Warning: This job will remain queued until the Parallel Pool is closed.
And MATLAB terminal keeps on hold, waiting for something to finish. I then open Jobs Monitor by Home -> Parallel -> Monitor jobs and see there are two jobs, one of which has the state running. But none of them will ever finish.
Questions
Why is it taking too long to run, given it is a really simple task?
What would be the best way to parallelize my function below? (the "heavy" part is in the separated function convolveSeries)
File convContinuous.m
function res = convContinuous(tData, sData, smoothFun, par, isParallel)
% performs the convolution of a series of delta with a smooth function of parameters par
% tData = temporal space
% sData = matrix of delta series (each column is a different series that will be convolved with smoothFunc)
% smoothFun = function used to convolve with each column of sData
% must be of the form smoothFun(t, par)
% par = parameters to smoothing function
if nargin < 5 || isempty(isParallel)
isParallel = false;
end
if isvector(sData)
[mm,nn] = size(sData);
sData = sData(:);
end
res = zeros(size(sData));
[ ~, n ] = size(sData);
if ~isParallel
%parfor i = 1:n % uncomment this and comment line below for strange error
for i = 1:n
res(:,i) = convolveSeries(tData, sData(:,i), smoothFun, par);
end
else
myPool = gcp; % creates parallel pool if needed
sched = parcluster; % creates scheduler
job = createJob(sched);
task = cell(1,n);
for i = 1:n
task{i} = createTask(job, #convolveSeries, 1, {tData, sData(:,i), smoothFun, par});
end
submit(job);
wait(job);
jobRes = fetchOutputs(job);
for i = 1:n
res(:,i) = jobRes{i,1}(:);
end
delete(job);
end
if isvector(sData)
res = reshape(res, mm, nn);
end
end
function r = convolveSeries(tData, s, smoothFun, par)
r = zeros(size(s));
tSpk = s == 1;
j = 1;
for t = tData
for tt = tData(tSpk)
if (tt > t)
break;
end
r(j) = r(j) + smoothFun(t - tt, par);
end
j = j + 1;
end
end
Concluding remarks
As a side note, I was not able to do it using parfor because MATLAB R2015a gave me a strange error:
Error using matlabpool (line 27)
matlabpool has been removed.
To query the size of an already started parallel pool, query the 'NumWorkers' property of the pool.
To check if a pool is already started use 'isempty(gcp('nocreate'))'.
Error in parallel_function (line 317)
Nworkers = matlabpool('size');
Error in convContinuous (line 18)
parfor i = 1:n
My version command outputs
Parallel Computing Toolbox Version 6.6 (R2015a)
which is compatible with my MATLAB version.

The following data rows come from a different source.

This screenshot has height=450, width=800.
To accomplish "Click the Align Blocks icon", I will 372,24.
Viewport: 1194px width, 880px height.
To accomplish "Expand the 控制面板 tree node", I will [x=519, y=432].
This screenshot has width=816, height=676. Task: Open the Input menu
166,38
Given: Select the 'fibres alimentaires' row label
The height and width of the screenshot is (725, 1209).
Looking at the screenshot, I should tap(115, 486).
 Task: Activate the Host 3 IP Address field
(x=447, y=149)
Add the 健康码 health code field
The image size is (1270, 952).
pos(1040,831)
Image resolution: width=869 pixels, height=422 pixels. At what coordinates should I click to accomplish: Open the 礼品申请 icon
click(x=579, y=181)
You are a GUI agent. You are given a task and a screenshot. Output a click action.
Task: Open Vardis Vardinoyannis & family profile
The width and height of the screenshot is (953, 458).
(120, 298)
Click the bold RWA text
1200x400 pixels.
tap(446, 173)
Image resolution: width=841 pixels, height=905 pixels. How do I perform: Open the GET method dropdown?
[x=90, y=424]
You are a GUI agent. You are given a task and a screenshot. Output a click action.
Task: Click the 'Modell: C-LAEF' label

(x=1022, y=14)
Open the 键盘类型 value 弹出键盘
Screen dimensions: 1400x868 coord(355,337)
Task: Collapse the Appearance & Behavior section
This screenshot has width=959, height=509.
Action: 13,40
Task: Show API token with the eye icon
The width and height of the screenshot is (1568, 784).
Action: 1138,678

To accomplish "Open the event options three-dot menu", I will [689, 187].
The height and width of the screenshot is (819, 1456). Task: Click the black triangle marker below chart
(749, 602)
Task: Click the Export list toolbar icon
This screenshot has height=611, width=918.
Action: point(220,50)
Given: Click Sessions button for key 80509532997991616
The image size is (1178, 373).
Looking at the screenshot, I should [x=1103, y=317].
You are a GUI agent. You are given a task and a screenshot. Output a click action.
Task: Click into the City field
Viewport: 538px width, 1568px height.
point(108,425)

Almost all other tests I have done are OK. I am then compelled to think that this is a MATLAB bug.
I tried changing matlabpool to gcp and then retrieving the number of workers by parPoolObj.NumWorkers, and after altering this detail in two different built-in functions, I received another error:
Error in convContinuous>makeF%1/F% (line 1)
function res = convContinuous(tData, sData, smoothFun, par)
Output argument "res" (and maybe others) not assigned during call to "convContinuous>makeF%1/F%".
Error in parallel_function>iParFun (line 383)
output.data = processInfo.fun(input.base, input.limit, input.data);
Error in parProcess (line 167)
data = processFunc(processInfo, data);
Error in parallel_function (line 358)
stateInfo = parProcess(#iParFun, #iConsume, #iSupply, ...
Error in convContinuous (line 14)
parfor i = 1:numel(sData(1,:))
I suspect that this last error is generated because the function call inside parfor loop requires many arguments, but I don't really know it.
Solving the errors
Thanks to wary comments of people here (saying they could not reproduce my errors), I went on looking for the source of the error. I realized it was a local error due to having pforfun in my pathdef.m which I downloaded long ago from File Exchange.
Once I removed pforfun from my pathdef.m, parfor (line 18 in convContinuous function) started working well.
Thank you in advance!

The parallel pool you created is blocking your job from running. When you are using the jobs and tasks API you do not need (and must not have) a pool open. When you looked in Job Monitor, the running job you saw was the job that backs the parallel pool, that only finishes when the pool is deleted.
If you delete the line in convContinuous that says myPool = gcp, then it should work. As an optimization you can use the vectorised form of createTask, which is much more efficient than creating tasks in a loop i.e.
inputCell = cell(1, n);
for i = 1:n
inputCell{i} = {tData, sData(:,i), smoothFun, par};
end
task = createTask(job, #convolveSeries, 1, inputCell);
However, having said all that, you should be able to make this code work using parfor. The first error you encountered was due to matlabpool being removed, it has now been replaced by parpool.
The second error appears to be caused by your function not returning the correct outputs, but the error message does not appear to correspond to the code you posted, so I'm not sure. Specifically I don't know what convContinuous>makeF%1/F% (line 1) refers to.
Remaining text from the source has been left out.